Bem, após contar esse causo, o taturana conclui: esse é o problema do Brasil. Latinhas. Sim, mas nossas latinhas seriam, segundo ele, os diplomas que, já na década de quarenta (ou trinta?), em grande parte não passavam de papéis pintados de valor substancial duvidoso, ostentados por todos como um tolo símbolo de distinção, de modo similar às personagens de seu causo com suas latinhas toscas penduradas no pescoço.

 

E, de modo análogo ao que anteriormente indicamos, muitíssimas vezes criamos uma relação afetiva com ideias que absorvemos em tenra idade; noutras tantas, nos ocultamos de nossa mediocridade fundamental com um ou mais títulos ou diplomas porque simplesmente nos aterrorizamos com a possibilidade de não sermos as pessoas lindas e fofas que imaginamos ser.

 

Nos apavoramos com a ideia de sermos uma grande farsa feita por nós para nós mesmos.

 

“Ah! Esse papo bravo comigo não velho. Tenho ojeriza desse blábláblá filosófico”.

 

Tudo bem.

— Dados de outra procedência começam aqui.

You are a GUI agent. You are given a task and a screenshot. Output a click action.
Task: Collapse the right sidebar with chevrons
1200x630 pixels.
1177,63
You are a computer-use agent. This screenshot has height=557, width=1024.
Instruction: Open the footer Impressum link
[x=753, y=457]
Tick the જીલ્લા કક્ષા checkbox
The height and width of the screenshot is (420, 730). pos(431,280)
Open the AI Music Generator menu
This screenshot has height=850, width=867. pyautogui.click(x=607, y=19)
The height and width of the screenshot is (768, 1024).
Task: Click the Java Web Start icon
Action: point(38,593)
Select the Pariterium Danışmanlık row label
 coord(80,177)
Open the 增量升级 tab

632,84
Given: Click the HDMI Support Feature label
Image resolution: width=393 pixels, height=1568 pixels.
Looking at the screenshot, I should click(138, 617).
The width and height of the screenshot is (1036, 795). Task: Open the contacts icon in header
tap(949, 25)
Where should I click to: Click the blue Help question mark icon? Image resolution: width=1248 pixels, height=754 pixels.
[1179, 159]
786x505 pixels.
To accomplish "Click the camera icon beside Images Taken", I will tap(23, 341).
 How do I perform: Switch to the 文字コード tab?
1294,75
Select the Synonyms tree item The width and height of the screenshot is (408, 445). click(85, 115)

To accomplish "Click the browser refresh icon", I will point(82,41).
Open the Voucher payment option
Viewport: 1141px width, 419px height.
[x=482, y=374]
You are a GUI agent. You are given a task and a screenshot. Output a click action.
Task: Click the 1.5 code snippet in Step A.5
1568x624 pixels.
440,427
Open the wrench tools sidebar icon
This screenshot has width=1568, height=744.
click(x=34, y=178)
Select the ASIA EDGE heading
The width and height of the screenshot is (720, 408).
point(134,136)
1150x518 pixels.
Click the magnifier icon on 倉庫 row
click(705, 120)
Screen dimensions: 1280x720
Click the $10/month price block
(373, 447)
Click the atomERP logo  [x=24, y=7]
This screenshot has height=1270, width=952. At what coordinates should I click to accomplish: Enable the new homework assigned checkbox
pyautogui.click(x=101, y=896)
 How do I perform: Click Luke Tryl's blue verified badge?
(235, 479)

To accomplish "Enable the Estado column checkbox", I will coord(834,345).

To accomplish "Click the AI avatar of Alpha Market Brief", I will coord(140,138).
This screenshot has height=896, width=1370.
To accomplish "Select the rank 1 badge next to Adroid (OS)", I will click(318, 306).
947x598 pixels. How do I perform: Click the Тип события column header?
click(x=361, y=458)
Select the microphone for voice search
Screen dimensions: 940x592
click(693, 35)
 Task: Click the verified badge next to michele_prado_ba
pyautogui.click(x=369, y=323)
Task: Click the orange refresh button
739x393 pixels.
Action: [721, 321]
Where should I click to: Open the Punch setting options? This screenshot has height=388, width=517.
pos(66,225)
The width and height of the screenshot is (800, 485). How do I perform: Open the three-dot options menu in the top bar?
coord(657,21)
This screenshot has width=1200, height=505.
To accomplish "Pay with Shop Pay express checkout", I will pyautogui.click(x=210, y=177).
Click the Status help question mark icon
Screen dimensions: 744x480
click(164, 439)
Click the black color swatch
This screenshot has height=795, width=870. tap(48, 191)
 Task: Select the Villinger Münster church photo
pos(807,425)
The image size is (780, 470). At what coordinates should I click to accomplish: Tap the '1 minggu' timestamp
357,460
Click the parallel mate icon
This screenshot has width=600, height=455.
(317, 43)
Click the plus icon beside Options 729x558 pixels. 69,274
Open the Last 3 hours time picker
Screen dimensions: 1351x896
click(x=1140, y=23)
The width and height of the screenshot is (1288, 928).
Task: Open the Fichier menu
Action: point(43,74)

Tudo certo. Mas lembre-se que a diferença do sábio para o tonto, segundo o filósofo colombiano Nicolás Gómez Dávila, é que o primeiro luta para não ser um idiota e, o segundo, contenta-se em apenas não parecer um e, se esse for o caso, a cor da caneta não “infroi” nem “contriboi” para o desfecho que pode ser dado por nós mesmos a nossa porca vida.

 

Fim. Hora do café.


Publicado originalmente em 25 de abril de 2018.